Sekitar 8 buah bilik bertuliskan “MOHON MAAF PERJALANAN ANDA TERGANGGU” “SEDANG ADA PEKERJAAN” berjejer rapi di kanan dan kiri jalan. Dalam hati sudah berteriak sumpah serapah. Proyek siapa lagi ini wahai pejabat yang mulia?!! Ah tapi percuma saja, jalan ini akan tetap macet selama beberapa bulan ke depan.
Melihat proyek-proyek galian pagi ini, saya jadi teringat
buku yang baru saya selesaikan tadi malam. Buku gubahan Ahmad Tohari yang
berjudul Orang-Orang Proyek. Buku super berani yang pernah saya temui, entah
itu fiksi atau fakta yang ada di dalamnya. Ahmad Tohari menggambarkan kebobrokan
pemerintah, rekayasa anggaran, kepentingan partai politik, dalam satu proyek pembangunan
jembatan di Desa Cibawor pada tahun 1991.
![]() |
| Sumber: ebooks.gramedia.com |
Tersebutlah seorang insinyur muda, Mas Kabul, yang ditunjuk sebagai pelaksana proyek jembatan tersebut.
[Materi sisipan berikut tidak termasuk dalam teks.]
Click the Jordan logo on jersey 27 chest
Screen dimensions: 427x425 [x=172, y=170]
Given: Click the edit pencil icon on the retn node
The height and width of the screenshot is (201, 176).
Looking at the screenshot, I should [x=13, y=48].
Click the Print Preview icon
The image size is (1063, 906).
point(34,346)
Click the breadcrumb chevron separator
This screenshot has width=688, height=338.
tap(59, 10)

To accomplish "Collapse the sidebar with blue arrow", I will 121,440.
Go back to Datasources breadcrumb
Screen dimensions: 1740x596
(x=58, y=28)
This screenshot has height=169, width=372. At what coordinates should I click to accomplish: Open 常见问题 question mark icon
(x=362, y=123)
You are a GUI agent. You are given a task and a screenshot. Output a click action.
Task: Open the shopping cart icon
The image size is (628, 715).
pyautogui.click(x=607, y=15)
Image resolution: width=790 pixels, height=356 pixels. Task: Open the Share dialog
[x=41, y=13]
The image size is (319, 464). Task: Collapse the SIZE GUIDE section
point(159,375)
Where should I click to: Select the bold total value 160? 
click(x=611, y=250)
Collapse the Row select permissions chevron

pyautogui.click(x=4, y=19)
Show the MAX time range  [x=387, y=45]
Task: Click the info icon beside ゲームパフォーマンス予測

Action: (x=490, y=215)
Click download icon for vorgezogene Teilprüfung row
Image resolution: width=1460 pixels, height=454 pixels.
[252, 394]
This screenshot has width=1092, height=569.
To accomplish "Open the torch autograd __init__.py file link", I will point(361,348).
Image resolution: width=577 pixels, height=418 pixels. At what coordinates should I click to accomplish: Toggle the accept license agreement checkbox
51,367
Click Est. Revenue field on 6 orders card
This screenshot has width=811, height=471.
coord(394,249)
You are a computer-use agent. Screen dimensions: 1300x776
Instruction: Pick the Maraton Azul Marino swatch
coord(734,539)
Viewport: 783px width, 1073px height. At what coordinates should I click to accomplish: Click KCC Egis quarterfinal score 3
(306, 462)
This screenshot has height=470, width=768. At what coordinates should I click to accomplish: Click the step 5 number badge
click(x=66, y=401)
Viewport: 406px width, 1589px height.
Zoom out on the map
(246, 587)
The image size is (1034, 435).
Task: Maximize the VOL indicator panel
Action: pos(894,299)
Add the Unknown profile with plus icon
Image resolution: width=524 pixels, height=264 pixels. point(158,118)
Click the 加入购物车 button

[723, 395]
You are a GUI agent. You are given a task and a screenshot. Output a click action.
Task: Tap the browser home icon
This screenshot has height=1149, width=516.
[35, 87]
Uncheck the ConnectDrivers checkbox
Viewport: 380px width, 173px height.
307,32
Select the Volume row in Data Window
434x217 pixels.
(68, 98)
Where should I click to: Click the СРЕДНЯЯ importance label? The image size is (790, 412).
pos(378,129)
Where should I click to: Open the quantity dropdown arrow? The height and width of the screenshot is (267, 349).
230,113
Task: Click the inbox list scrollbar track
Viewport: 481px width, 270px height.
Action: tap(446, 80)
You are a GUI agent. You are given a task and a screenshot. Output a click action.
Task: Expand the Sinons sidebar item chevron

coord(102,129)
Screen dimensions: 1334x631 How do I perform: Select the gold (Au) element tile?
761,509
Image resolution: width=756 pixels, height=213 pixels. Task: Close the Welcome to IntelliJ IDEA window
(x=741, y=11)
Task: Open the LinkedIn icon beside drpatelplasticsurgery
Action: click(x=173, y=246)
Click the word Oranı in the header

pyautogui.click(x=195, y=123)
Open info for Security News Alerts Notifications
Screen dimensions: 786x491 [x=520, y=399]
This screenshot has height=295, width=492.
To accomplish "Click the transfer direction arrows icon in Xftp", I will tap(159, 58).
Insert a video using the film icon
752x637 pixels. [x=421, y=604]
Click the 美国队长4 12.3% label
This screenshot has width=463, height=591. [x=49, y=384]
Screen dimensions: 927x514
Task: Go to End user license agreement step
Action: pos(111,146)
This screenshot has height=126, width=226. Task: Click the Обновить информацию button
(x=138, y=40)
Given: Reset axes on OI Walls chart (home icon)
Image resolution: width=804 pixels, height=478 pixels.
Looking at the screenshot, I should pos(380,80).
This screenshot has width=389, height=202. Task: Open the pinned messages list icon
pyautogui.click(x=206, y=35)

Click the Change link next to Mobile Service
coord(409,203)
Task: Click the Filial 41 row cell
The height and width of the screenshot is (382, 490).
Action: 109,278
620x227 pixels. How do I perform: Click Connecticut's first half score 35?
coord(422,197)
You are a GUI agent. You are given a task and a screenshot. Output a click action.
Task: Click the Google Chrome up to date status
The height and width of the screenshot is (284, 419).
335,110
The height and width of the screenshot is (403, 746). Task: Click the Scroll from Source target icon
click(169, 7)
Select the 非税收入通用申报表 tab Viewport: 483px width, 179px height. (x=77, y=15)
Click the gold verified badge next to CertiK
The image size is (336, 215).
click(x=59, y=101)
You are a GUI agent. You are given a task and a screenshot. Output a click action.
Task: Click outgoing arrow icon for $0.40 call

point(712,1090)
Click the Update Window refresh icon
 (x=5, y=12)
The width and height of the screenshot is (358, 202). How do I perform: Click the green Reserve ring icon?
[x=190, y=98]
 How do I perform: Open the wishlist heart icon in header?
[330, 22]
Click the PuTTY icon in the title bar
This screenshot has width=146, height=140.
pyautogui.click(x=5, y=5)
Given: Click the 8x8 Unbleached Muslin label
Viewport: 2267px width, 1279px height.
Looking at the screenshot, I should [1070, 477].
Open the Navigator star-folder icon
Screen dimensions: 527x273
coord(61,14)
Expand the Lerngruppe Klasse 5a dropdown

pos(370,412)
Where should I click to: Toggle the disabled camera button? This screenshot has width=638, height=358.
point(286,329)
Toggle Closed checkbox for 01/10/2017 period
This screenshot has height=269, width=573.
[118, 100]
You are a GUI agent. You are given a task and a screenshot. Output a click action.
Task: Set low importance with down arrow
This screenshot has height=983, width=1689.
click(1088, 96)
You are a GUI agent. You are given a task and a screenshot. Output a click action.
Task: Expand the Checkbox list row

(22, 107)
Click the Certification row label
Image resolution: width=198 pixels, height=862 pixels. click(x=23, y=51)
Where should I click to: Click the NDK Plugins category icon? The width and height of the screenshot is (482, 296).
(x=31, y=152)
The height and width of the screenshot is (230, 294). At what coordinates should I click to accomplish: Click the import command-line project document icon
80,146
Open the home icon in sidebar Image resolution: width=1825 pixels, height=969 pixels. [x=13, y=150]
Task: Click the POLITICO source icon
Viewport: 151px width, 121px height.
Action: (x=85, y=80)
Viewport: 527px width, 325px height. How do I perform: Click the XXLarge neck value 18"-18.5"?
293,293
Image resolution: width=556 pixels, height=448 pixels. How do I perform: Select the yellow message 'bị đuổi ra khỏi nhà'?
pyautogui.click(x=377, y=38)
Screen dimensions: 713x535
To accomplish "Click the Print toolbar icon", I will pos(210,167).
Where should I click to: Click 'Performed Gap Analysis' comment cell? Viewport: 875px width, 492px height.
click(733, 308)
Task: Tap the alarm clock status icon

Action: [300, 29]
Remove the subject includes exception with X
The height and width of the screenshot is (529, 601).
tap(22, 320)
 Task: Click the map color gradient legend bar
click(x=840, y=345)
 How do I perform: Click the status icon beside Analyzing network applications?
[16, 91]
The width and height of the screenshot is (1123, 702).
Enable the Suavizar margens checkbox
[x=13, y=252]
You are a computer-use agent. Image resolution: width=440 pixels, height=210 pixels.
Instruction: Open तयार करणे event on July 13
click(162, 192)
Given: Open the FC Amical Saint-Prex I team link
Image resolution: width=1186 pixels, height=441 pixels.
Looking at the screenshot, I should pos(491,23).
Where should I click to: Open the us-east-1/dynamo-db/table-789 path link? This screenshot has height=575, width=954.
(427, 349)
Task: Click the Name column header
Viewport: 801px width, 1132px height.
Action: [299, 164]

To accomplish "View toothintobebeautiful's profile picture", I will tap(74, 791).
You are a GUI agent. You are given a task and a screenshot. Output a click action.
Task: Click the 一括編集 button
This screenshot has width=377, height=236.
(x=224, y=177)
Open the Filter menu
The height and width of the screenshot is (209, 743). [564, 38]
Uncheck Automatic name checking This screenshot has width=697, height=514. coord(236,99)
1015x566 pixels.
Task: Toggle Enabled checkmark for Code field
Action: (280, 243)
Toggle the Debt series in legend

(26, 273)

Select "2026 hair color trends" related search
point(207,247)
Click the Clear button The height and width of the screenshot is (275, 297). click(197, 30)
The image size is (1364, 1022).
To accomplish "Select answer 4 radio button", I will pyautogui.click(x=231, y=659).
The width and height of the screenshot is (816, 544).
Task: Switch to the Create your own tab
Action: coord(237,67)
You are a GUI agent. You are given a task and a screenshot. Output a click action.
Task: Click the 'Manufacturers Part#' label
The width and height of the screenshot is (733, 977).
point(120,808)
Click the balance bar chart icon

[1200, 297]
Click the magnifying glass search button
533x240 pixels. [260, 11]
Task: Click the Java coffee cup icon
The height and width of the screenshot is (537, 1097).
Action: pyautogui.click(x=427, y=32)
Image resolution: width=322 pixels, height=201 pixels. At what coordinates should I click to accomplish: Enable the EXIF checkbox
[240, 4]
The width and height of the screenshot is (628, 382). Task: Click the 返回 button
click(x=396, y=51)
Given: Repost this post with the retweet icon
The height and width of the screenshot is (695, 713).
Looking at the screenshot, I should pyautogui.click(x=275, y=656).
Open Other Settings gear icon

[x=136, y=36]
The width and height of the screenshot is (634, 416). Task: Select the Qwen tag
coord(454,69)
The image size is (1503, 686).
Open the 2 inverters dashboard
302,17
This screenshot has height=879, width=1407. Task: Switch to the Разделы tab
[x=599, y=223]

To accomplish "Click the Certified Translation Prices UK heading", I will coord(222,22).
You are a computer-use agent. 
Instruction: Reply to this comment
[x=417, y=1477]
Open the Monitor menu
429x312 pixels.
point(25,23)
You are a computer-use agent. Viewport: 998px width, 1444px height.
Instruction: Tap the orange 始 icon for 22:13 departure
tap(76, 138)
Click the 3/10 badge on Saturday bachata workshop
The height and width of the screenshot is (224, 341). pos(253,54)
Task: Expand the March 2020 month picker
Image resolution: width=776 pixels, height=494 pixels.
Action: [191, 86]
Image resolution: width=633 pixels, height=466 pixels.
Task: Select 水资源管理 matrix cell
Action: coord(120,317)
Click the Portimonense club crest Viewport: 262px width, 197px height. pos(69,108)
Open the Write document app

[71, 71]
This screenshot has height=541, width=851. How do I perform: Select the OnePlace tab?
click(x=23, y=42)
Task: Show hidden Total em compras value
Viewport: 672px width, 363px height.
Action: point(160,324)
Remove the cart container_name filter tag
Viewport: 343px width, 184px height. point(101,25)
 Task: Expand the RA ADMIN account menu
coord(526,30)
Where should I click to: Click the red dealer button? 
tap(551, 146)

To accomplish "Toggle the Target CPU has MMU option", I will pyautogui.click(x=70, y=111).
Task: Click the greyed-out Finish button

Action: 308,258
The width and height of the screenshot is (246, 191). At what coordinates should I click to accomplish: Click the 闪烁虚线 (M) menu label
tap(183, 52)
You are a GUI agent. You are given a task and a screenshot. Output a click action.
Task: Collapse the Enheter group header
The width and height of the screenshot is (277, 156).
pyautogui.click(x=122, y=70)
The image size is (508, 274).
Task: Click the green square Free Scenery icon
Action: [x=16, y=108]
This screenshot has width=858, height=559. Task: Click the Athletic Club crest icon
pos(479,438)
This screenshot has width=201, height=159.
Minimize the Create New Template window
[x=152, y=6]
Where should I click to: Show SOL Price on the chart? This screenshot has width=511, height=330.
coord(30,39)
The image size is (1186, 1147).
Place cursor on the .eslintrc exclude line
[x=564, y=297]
Insinyur yang kokoh dengan idealismenya, bahwa seorang kontraktor proyek, yang membangun jembatan untuk rakyat, harus menyelesaikan jembatan tersebut dengan masa manfaat minimal 10 tahun. Kualitas bahan bangunan harus yang terbaik, masa pengerjaan harus sesuai dengan linimasa. Tidak lebih cepat dan tidak lebih lambat.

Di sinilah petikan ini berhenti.